Our Contribution

Specialist Palliative Care is a critical investment - for patients, families and the wider system

Each year thousands of people in Greater Manchester with life-limiting conditions need Specialist Palliative Care. Our hospices are central to delivering it — and to easing pressure on the wider NHS.

What is Specialist Palliative Care?

Expert care for complex needs, close to home

When symptoms and needs cannot be managed by usual generalist care teams, Specialist Palliative Care becomes a core part of the pathway — not an optional extra. Delivered by expert multi-disciplinary teams, primarily by hospices in the community, Specialist Palliative Care aligns tightly with the shift to proactive, integrated care delivered closer to home.
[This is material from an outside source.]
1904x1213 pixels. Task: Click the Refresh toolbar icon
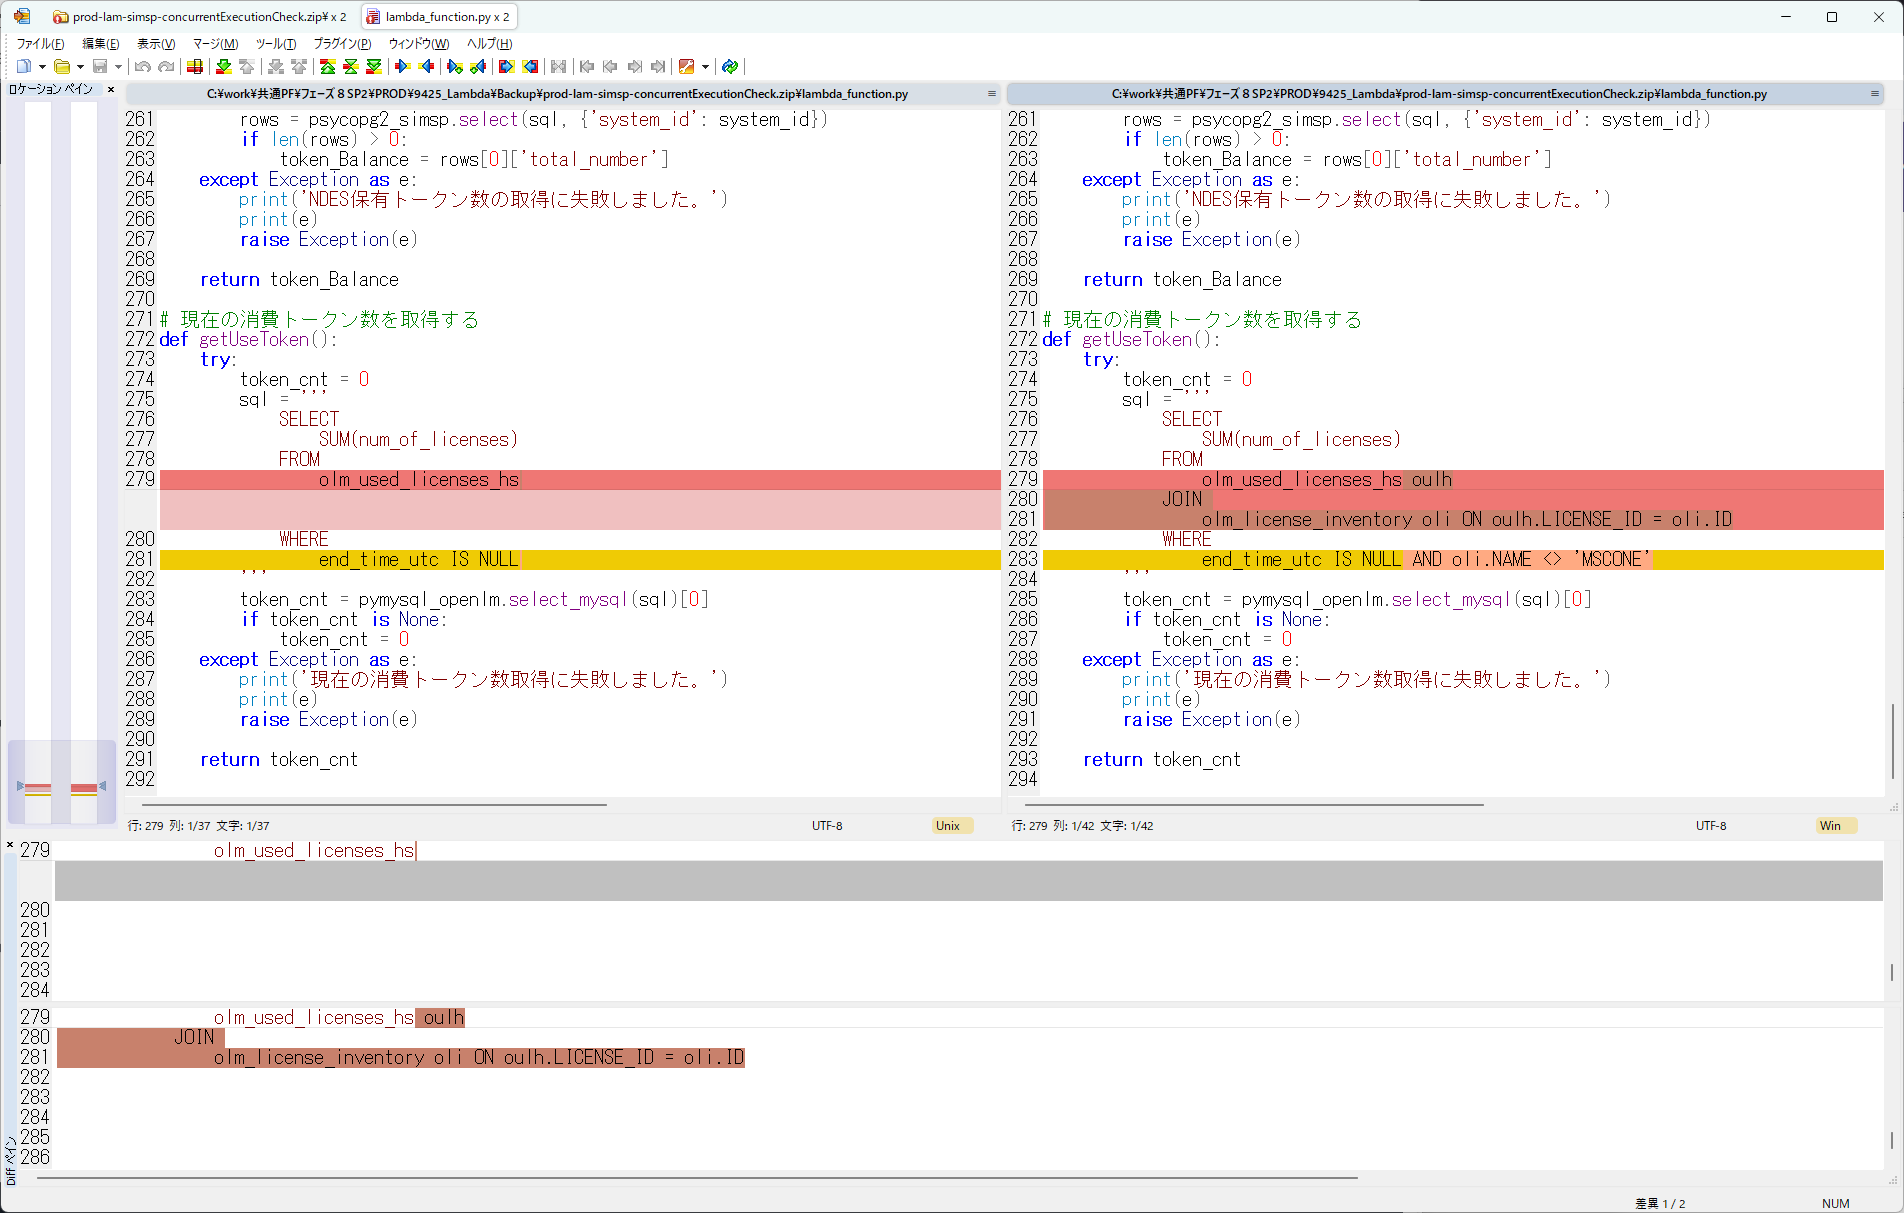pyautogui.click(x=730, y=67)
Care outside acute settings

Managing complex needs in the hospice or in the places patients call home — preventing needless hospital admissions.

Building system capability

Supporting workforce training and earlier identification of people with specialist needs.

Faster, better discharge

Enabling timely discharge from hospital into appropriate community settings.

Comfort, dignity, coordination

Enhancing overall patient experience and joining up care across providers.

The problem today

Not everyone in Greater Manchester gets the Specialist Palliative Care they need

Too many people experience fragmented care, repeated hospital admissions and poor symptom control at the end of life. Of GM residents who died in 2024:

71%

Attended A&E in the last 90 days of life

67%

Had at least one emergency hospital admission in the last 90 days of life

12%

Had three or more admissions in the last 90 days of life — with an average of over 15 days spent in hospital

47%

Died in hospital, despite most people wanting to die in the place they call home

National research shows one in three people in England are currently dying with their care needs unmet.
Marie Curie / DUECare Project, 2026

Rising demand

Demand for Specialist Palliative Care is rising fast

Without action to stabilise and grow palliative and end-of-life care capacity across GM, the number of people with unmet needs will keep rising. By 2044:

+21%

more people in GM aged 65+

+52%

more people in GM aged 85+

+5,000

more deaths each year — at least 70% needing palliative care

How hospices support

Caring for patients and families — and the wider system

Hospices in GM

Over 9,000

local people supported by our hospices in 2024/25, of the 26,000 adults, babies, children and young people who died in Greater Manchester.

Holistic care

Addressing physical, emotional, social and spiritual needs — often heading off issues before they escalate.

Advance care planning

Enabling people to live well and die well in the place and manner of their choosing, reducing unwanted interventions.

Carer & family support

Practical, emotional and bereavement support for the people who matter most.

24/7 access

Round-the-clock advice lines and on-call clinical teams that prevent unnecessary emergency admissions.

Education & training

Building specialist skills across primary, community and social care teams.

Faster hospital discharge

Freeing acute capacity by receiving patients into appropriate community-based care.

£7,000

Average annual NHS cost per person in the palliative segment — 80% higher than the next-highest segment.

50%

Of that cost comes from non-elective hospital admissions that better community care could avoid.

81%

Of health spending in the last year of life goes to hospitals — despite most people wanting to die at home.

Moya Cole hospice nurse smiling outside the hospice building
Hospice nurse sharing a warm moment with a patient at her bedside
Children's hospice nurse playing music with a young girl in a wheelchair

Financial challenges

Delivering more, with a funding model that hasn't kept up

Hospices deliver core NHS services, but receive only a minority of their funding from the NHS. The gap between statutory funding and the cost of care continues to widen.

How hospices are funded today

NHS statutory fundingMinority
Fundraising, retail, donations & gifts in willsMajority

Rising cost of delivering Specialist Palliative Care

  • Pay awards and NHS-linked workforce costs
  • Increased complexity of patient needs
  • Energy, drug and consumable inflation
  • Growing demand from an ageing population

The statutory funding gap

Greater Manchester already lacks specialist capacity - for example, there were 57 too few specialist inpatient beds across GM as of 2024. Without action to fund hospices more fairly and sustainably, more specialist services could be put at risk.

Fairer, more sustainable funding for hospices is a vital investment for the NHS — reducing unnecessary admissions, freeing acute capacity, and delivering better care and better value for the people of Greater Manchester.